Rows from a screen grounding dataset
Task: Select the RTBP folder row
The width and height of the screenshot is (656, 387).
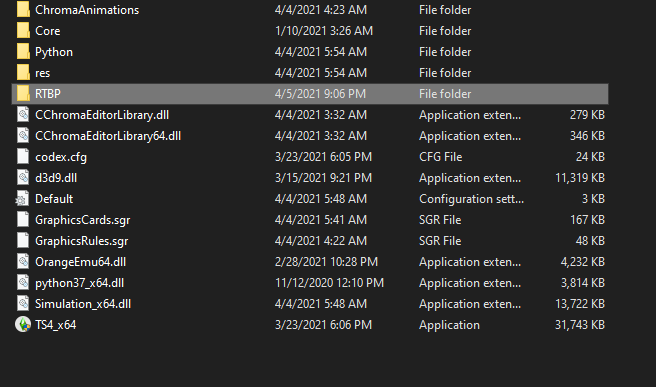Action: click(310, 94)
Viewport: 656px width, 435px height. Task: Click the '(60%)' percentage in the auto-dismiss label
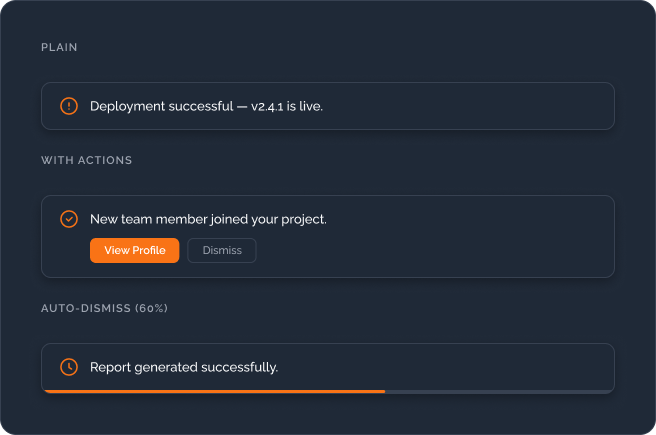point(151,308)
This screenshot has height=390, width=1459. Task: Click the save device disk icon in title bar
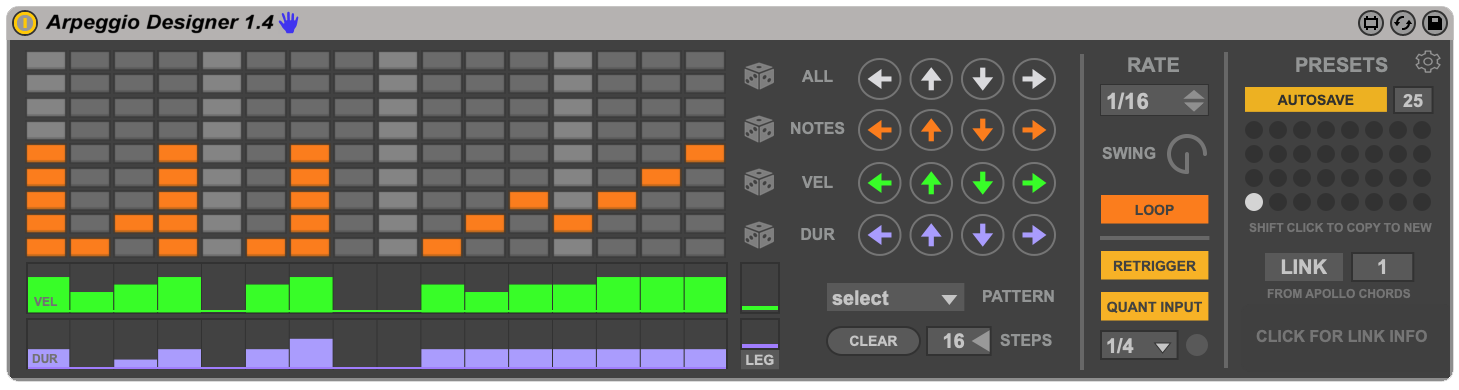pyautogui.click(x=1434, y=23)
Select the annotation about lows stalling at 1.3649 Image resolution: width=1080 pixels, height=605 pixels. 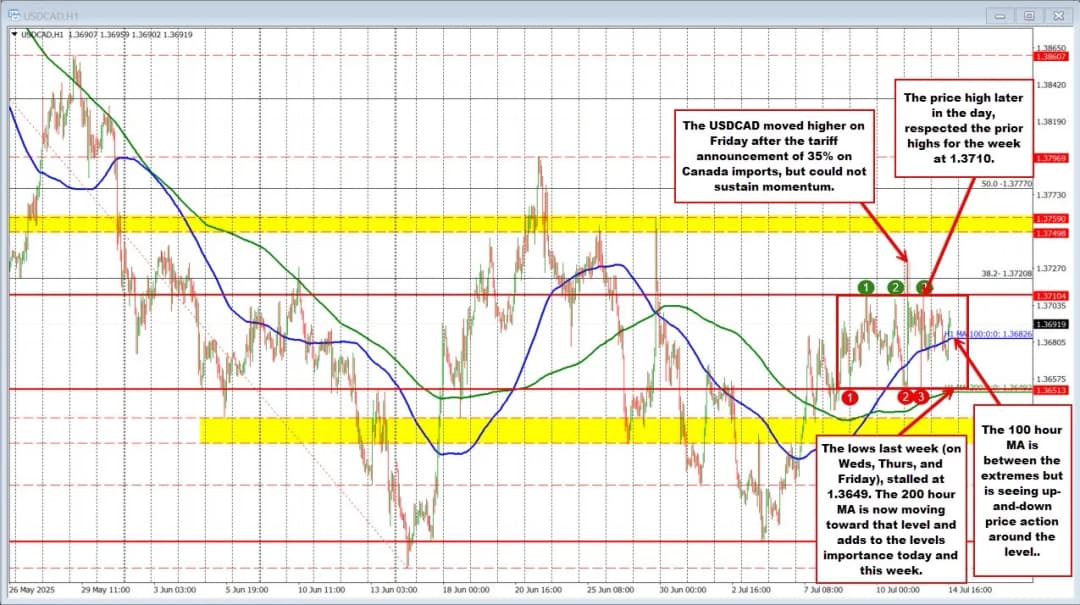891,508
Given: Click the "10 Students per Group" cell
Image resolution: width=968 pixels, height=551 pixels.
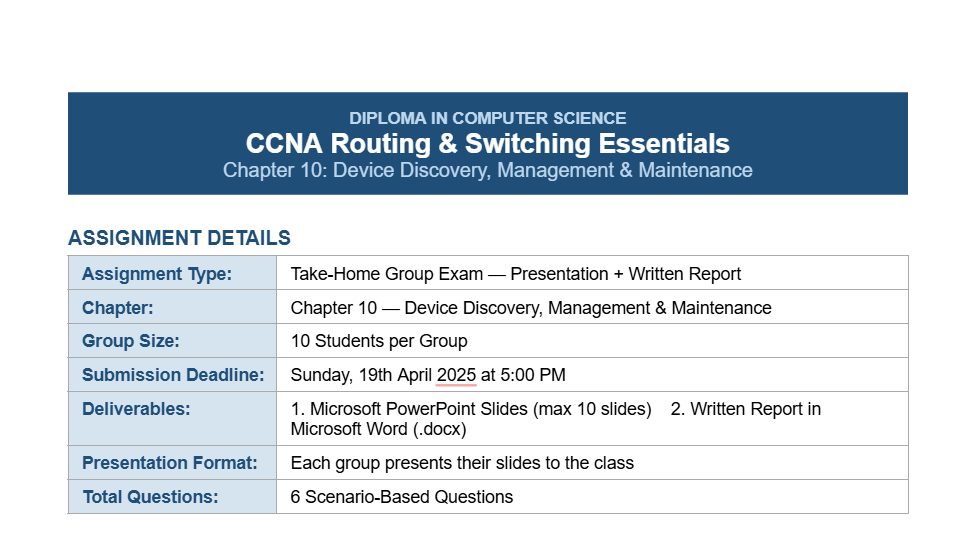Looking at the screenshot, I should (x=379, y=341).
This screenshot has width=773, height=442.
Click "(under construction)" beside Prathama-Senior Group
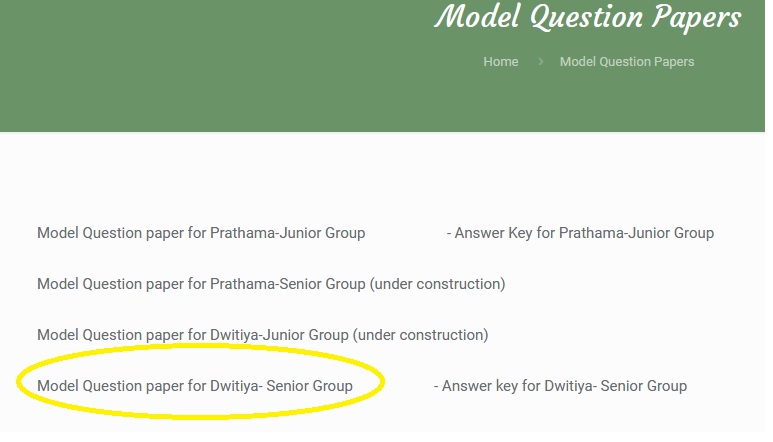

- GOAL: Render the lines as a JSON list of strings, one string per line, with blank lines and pictures left out. Begin at the line that contains "Given: Click the", and stop at the end of the records.

- TASK ANSWER:
[
  "Given: Click the \"10 Students per Group\" cell",
  "Image resolution: width=968 pixels, height=551 pixels.",
  "Looking at the screenshot, I should (x=379, y=341).",
  "This screenshot has width=773, height=442.",
  "Click \"(under construction)\" beside Prathama-Senior Group"
]